Start of Data for processing
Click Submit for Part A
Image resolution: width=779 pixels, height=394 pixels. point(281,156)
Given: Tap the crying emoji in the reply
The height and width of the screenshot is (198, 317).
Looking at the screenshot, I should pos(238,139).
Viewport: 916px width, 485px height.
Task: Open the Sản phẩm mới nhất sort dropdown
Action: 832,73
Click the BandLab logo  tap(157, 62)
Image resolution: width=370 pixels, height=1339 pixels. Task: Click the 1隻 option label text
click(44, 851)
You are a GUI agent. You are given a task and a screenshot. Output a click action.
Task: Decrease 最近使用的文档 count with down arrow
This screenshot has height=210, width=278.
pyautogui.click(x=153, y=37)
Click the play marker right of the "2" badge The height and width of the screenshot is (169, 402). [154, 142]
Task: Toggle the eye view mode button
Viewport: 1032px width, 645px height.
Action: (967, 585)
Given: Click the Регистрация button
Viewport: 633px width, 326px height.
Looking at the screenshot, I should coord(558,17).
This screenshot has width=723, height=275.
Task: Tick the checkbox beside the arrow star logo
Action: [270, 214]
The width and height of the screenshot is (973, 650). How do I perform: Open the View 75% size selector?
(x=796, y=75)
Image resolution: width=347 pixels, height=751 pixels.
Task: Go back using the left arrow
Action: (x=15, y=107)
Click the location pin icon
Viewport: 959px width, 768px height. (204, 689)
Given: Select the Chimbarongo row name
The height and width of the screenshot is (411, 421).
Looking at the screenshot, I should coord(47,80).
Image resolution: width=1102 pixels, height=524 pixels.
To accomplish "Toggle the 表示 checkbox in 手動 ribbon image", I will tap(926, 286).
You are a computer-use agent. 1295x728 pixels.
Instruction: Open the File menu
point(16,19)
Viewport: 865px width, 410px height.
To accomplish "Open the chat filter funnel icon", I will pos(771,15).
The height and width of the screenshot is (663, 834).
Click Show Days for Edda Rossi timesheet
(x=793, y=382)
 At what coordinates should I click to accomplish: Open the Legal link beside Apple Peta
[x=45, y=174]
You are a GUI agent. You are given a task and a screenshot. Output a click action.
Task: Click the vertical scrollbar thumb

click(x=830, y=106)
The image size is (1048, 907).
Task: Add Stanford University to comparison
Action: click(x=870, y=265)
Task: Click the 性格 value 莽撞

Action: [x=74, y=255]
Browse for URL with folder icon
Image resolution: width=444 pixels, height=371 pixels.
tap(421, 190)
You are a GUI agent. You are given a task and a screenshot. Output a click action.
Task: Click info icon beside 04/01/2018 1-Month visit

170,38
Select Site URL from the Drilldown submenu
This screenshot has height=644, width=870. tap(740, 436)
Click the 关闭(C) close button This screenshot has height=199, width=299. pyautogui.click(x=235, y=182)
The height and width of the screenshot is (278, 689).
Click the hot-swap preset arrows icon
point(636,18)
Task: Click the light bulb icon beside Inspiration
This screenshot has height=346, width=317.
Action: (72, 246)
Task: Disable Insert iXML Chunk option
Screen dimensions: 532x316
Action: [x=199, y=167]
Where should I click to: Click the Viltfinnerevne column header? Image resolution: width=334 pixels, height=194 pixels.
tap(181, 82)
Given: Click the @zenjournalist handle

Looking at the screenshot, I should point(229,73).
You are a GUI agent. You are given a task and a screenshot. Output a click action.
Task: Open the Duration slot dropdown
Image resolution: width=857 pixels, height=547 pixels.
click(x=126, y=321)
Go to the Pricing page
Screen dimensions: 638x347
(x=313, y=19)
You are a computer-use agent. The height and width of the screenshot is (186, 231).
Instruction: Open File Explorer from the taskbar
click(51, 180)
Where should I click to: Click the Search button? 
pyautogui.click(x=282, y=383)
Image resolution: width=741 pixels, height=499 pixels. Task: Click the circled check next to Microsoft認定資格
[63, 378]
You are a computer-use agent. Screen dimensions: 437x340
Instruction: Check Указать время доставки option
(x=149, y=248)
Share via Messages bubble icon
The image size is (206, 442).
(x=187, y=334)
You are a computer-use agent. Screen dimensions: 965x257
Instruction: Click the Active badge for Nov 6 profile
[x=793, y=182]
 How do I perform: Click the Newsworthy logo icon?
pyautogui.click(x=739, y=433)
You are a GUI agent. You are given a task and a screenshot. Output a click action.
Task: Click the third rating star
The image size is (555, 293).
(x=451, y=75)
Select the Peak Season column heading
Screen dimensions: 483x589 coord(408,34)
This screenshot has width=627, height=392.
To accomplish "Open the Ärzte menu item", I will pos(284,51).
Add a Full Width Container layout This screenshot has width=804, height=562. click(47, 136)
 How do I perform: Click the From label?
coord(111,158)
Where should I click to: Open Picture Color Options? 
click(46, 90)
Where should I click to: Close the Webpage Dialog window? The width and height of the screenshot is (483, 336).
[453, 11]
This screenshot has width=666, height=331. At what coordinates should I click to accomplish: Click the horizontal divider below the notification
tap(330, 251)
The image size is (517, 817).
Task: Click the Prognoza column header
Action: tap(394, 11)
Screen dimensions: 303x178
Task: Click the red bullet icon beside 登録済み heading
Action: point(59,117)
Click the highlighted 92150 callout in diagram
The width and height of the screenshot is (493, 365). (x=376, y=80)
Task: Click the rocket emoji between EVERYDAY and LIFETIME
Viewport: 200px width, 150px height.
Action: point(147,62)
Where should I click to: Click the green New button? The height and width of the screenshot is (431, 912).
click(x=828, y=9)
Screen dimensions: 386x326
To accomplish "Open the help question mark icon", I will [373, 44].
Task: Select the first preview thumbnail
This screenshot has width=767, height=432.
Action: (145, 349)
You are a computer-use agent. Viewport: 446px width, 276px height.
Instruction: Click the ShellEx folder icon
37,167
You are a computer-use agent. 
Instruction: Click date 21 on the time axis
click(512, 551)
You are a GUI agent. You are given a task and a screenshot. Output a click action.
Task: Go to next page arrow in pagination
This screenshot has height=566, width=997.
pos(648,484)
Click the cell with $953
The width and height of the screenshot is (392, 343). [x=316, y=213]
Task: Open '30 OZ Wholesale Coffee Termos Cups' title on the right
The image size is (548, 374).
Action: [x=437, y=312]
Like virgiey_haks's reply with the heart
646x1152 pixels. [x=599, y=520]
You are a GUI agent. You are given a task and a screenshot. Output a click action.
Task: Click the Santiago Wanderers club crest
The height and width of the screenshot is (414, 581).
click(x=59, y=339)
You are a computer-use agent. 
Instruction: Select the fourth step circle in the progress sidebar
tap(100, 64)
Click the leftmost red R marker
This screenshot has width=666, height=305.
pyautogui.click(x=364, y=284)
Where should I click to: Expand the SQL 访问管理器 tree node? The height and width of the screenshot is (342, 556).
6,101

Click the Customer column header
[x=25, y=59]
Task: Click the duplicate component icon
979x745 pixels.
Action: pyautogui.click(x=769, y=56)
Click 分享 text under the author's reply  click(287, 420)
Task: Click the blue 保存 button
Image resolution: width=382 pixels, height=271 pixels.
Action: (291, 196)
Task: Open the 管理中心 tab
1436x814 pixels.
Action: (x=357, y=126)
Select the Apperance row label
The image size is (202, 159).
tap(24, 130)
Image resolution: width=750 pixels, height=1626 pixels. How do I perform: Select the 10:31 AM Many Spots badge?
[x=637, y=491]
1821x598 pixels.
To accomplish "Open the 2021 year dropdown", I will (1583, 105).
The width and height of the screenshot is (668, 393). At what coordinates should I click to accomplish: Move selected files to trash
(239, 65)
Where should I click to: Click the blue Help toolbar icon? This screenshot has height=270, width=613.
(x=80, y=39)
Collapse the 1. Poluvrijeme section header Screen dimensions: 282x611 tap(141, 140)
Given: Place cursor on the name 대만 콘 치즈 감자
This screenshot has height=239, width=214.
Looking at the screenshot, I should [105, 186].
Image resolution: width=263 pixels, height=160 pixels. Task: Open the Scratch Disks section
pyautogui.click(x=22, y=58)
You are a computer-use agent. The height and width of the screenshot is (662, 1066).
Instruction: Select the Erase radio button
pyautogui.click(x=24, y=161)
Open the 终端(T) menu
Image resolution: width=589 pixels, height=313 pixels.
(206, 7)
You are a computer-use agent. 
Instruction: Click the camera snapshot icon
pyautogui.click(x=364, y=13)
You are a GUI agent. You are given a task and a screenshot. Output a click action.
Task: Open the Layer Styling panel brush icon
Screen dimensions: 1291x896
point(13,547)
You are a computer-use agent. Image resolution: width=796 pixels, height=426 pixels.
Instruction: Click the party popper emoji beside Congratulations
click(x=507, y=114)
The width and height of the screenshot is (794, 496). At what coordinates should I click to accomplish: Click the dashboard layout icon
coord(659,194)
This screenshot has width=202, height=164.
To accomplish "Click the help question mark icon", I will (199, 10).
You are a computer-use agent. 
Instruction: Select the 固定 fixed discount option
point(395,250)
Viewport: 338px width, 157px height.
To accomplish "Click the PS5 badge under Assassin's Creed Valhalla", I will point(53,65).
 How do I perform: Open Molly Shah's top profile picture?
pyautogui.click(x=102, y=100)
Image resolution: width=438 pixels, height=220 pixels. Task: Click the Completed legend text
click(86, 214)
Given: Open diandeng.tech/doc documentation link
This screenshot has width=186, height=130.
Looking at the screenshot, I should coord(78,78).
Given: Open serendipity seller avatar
End of Data for processing
# [Work to complete]
Across the entries above, state how many lines include the string "right", with no other text.

# [Answer to this exercise]
2